Al abrigo de un macizo, se quitó la clara túnica, la enrolló y se envolvió con ella la cintura. A sus espaldas, la claridad era uniforme. Muy brillante en las alturas. A nivel del suelo, quedaba fragmentada por las irregularidades del terreno, obligando a sus adversarios a disparar contra lugares claros y oscuros. Stark permaneció cuanto pudo en los sitios más tenebrosos.
Empezaron a crepitar nuevas armas. Entre los disparos, oía muchos gritos. Pero el vocerío se fue apagando paulatinamente hasta que, como la luz, quedó a lo lejos. Pero no así las descargas. Cuando Stark hubo sobrepasado ampliamente el macizo espinoso y huyó en medio de la noche, empezó a emitir un sonido bajo y sibilino, semejante al producido por la Muerte de Cuatro Patas, pero cadencioso, como una señal de reconocimiento. Siguió con el sonido hasta que la voz de Ashton, saliendo de una hondonada, llegó a él.

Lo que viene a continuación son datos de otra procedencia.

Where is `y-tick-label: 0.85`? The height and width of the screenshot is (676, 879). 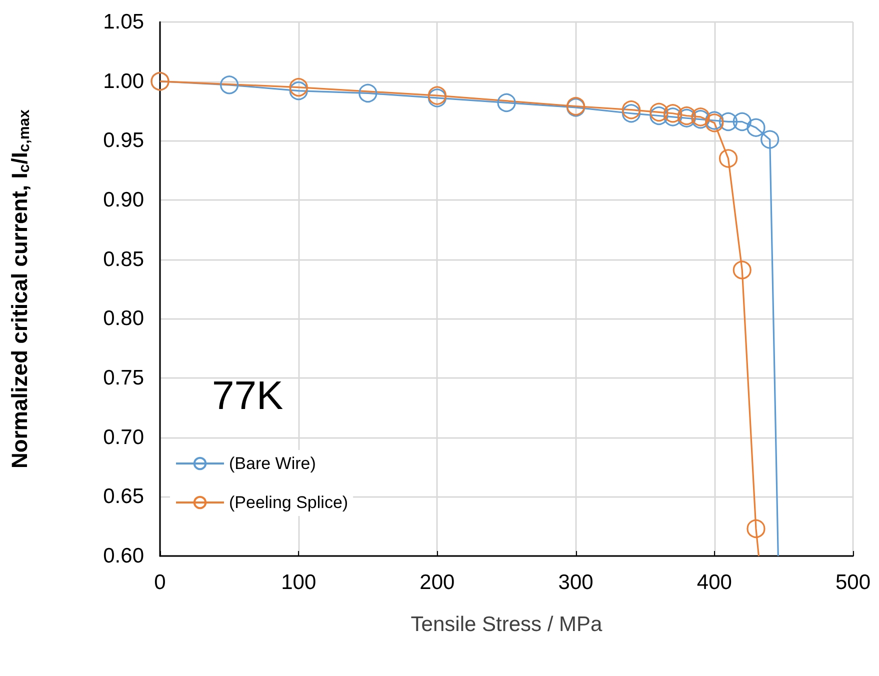 y-tick-label: 0.85 is located at coordinates (124, 260).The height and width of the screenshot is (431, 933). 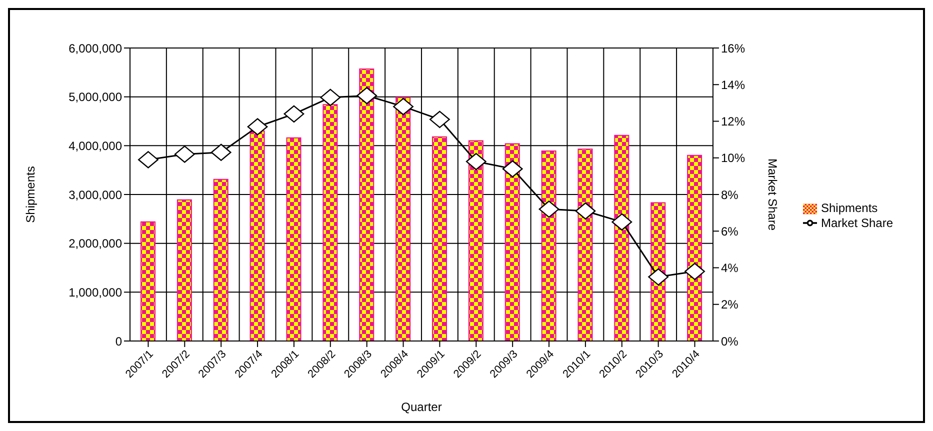 What do you see at coordinates (730, 195) in the screenshot?
I see `y2-tick-label: 8%` at bounding box center [730, 195].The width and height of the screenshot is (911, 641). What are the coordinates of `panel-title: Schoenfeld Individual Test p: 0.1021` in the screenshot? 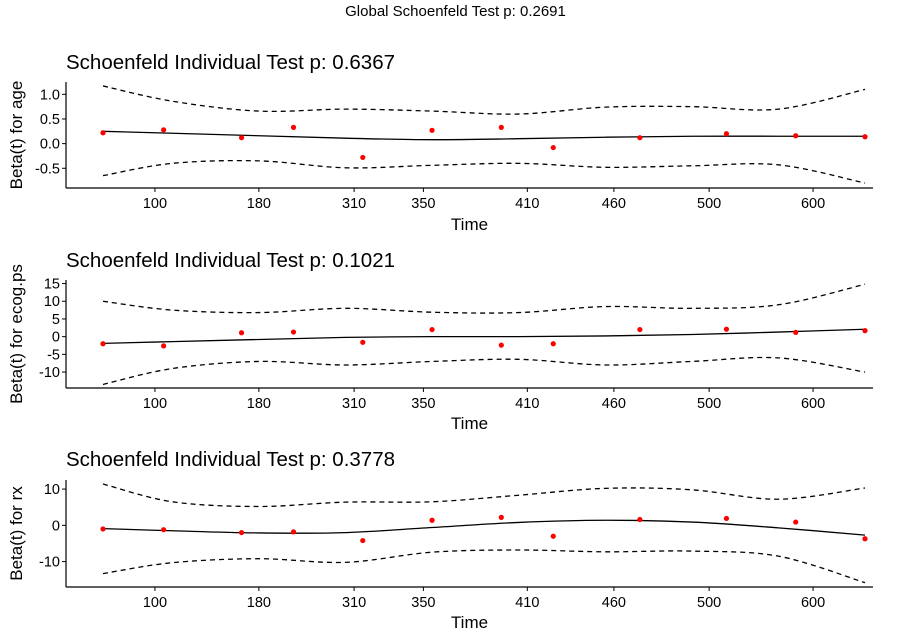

Stark se deslizó tras ella.
Ashton se había quitado la túnica y frotado la blanca piel con terrones de tierra. No olvidaba las lecciones de su aventurera juventud.

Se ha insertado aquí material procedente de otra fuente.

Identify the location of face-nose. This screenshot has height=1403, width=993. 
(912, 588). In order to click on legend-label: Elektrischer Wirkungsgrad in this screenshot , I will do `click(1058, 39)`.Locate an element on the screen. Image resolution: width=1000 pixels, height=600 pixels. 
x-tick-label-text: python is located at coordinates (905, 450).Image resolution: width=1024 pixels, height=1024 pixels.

—El más bello sonido que haya oído —expresó. Apoyó la mano levemente en el hombro de Stark—. ¿Y ahora?
—Ocultémonos —dijo Stark. Miró al cielo—. No va a estar tan oscuro durante mucho más tiempo.

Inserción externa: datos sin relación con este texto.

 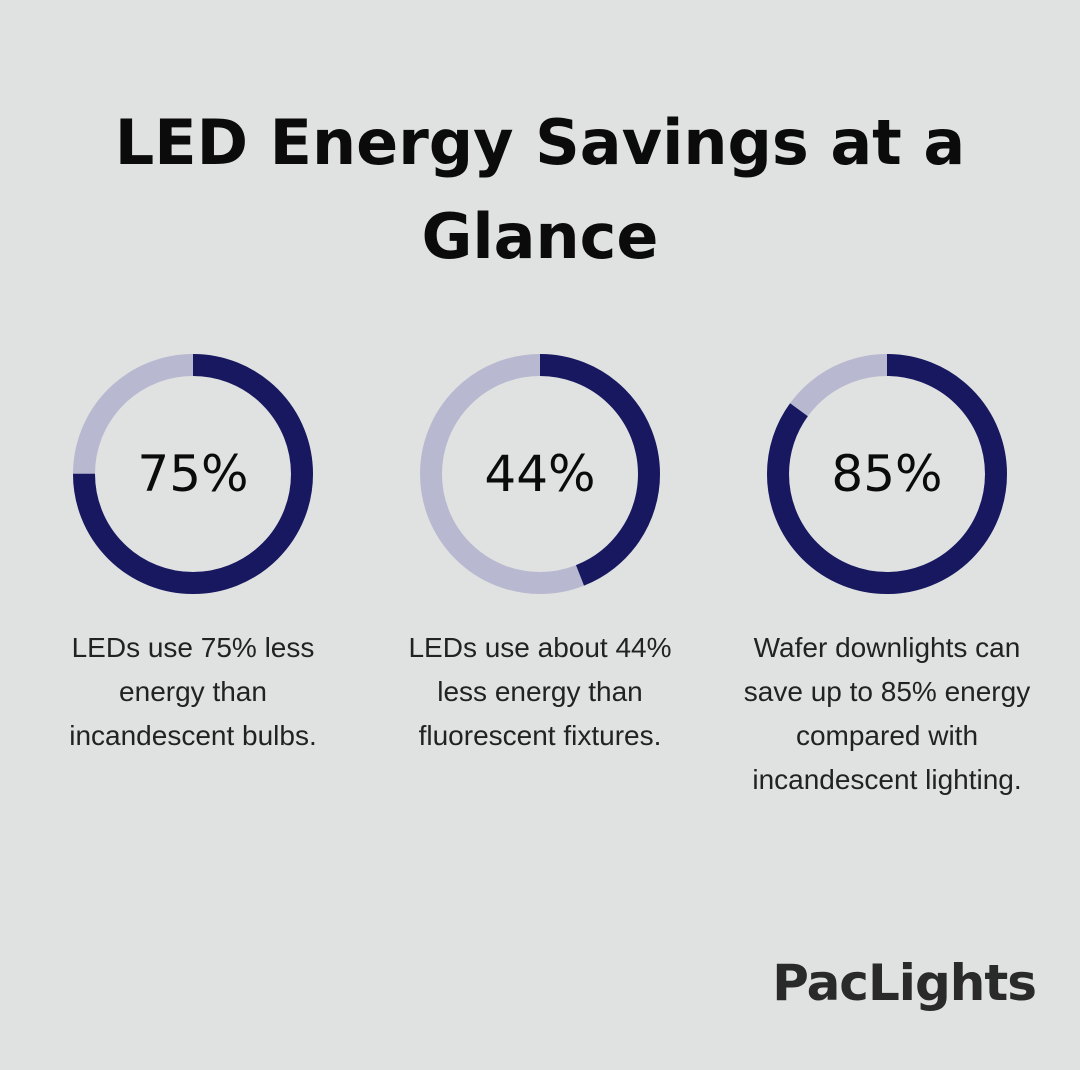 What do you see at coordinates (904, 983) in the screenshot?
I see `paclights-logo: PacLights` at bounding box center [904, 983].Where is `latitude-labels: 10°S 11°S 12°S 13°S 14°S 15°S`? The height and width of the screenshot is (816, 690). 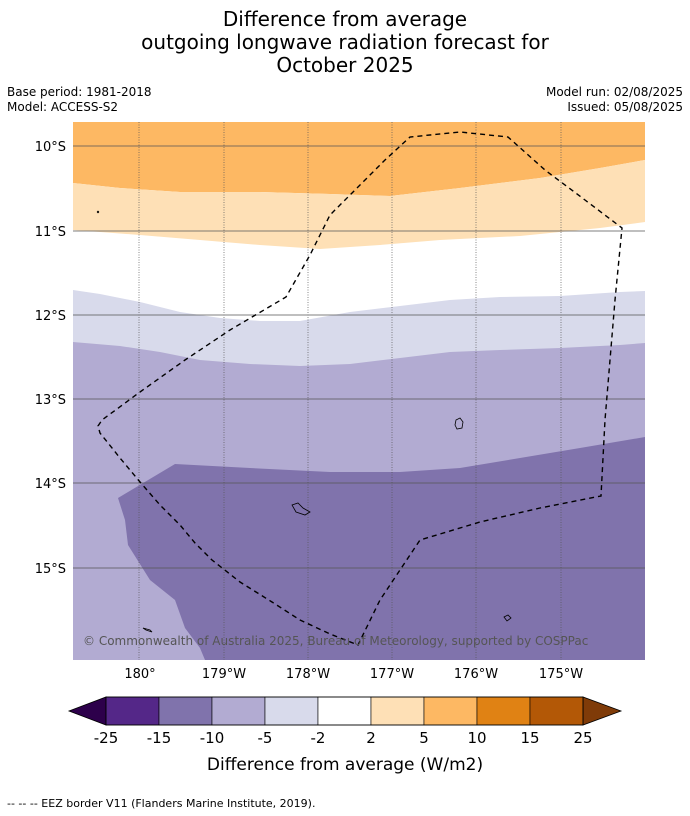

Avanzaron por el barranco hasta donde desembocaba sobre la hierba y las flores de ojos turbadores. Un espeso macizo de zarzas cerraba la salida del barranco, pero Stark lo evitó.
Súbitamente, Ashton se detuvo.
—¡Escucha!
Tras ellos, desde donde se encontraba el gran navío, se oyó el sordo zumbido de motores que se ponían en marcha.
—Si —exclamó Stark—. Los cazas.
Siguieron corriendo. Suavemente, la primera de las Tres Reinas mostró su cara brillante por encima del horizonte.